Les enfants, un risque majeur ?

jeudi 3 novembre 2011

Le ministère le fait bien sûr sciemment pour tester nos capacités de réaction : voilà qu’il annonce une évaluation en fin de grande section de maternelle dont l’objectif serait de classer les élèves selon trois niveaux : « rien à signaler », « à risque » et « à haut risque »...

Nous n’allons pas faire de morale et nous vous laissons vous faire votre propre opinion. Mais nous rappellerons que c’est ce ministère, au sein du gouvernement le plus à droite depuis des décennies, qui :

- Restreint drastiquement la scolarisation des moins de 3 ans et qui fait exploser le nombre d’élèves par classe, notamment en maternelle ;
- Impose l’intégration des élèves handicapé-es au sein des classes sans donner les moyens de mener à bien cette mesure et donc jette dans le désarroi les élèves et les personnels concernés ;
- Poursuit les évaluations en CE1 et CM2, malgré les rapports négatifs, à des fins de mise en concurrence des écoles et des publics ;
- Prétend lutter contre l’absentéisme scolaire alors qu’il voit l’école comme une garderie,
si ce n’est « pire », uniquement pour éviter que les jeunes trainent ;
- Met en place pour les élèves le livret personnel de compétences, vecteur de transformation
de l’élève en mécanique exploitable ;
- Fiche les élèves via « base élèves », « SCONET » etc. et les personnels via l’établissement
obligatoire du cahier de textes électronique et l’espace numérique de travail ;
- Passe « d’une culture de moyens » à une « culture de résultats » (avec la fameuse RGPP, Révision Générale des Politiques Publiques) via les contrats d’objectifs pour les établissements, les évaluations par objectifs pour les personnels et les « indicateurs » pour l’ensemble de la communauté éducative.

Même si nous ne pouvons tout lister, l’évaluationnite aiguë continue sa route et la boucle est bouclée ; c’est bien à la transformation de l’école en entreprise privée de formation et de l’éducation en marchandise quantifiable que l’on assiste.
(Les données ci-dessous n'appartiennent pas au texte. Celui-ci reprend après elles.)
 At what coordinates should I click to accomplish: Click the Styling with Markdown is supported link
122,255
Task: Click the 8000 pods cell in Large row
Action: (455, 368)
Ça ne nous fait pas plaisir mais nous avons raison de le dénoncer depuis de trop nombreuses années. Mais ce n’est pas uniquement de cela dont il s’agit : il s’agit aussi de transformer l’école en véritable machine de tri social dès la maternelle.

L’éducation coûte en effet trop cher aux yeux du gouvernement. Cette radinerie nocive s’articule avec un idéologie prégnante on ne peut plus réactionnaire : au sein de l’éducation la modification substantielle des programmes et des filières en témoigne mais nous rappellerons aussi que ce sont ces mêmes politiques qui accentuent la chasse aux sans-papiers en durcissant les lois (nous avons échappé de peu aux tests ADN), qui accentuent le fichage de la population (fichiers ADN, STIC, etc.) et qui... considèrent la jeunesse comme un danger. Une seule preuve ? En 2005, Nicolas Sarkozy, alors ministre de l’intérieur, a inscrit dans son avant-projet de loi sur la prévention de la délinquance le principe d’une « détection précoce des troubles du comportement » chez le jeune enfant « pouvant conduire à la délinquance » à l’adolescence. C’est pour cela que l’annonce du premier paragraphe de cet article ne nous surprend malheureusement
pas...

Alors réagissons ! La liberté et l’émancipation de nos élèves sont des sujets majeurs ! Et commençons, tou-te-s ensemble, par exiger des moyens pour notre service public d’éducation, dès la maternelle :

- Restitution des postes (notamment en RASED) et des classes supprimés ;
- Création des postes nécessaires pour arriver à 3 enseignant-es pour 2 classes et favoriser
la coopération ;
- Restitution des postes d’assistant-es (AED, AVS, EVS...) et titularisation pour celles et ceux qui le souhaitent.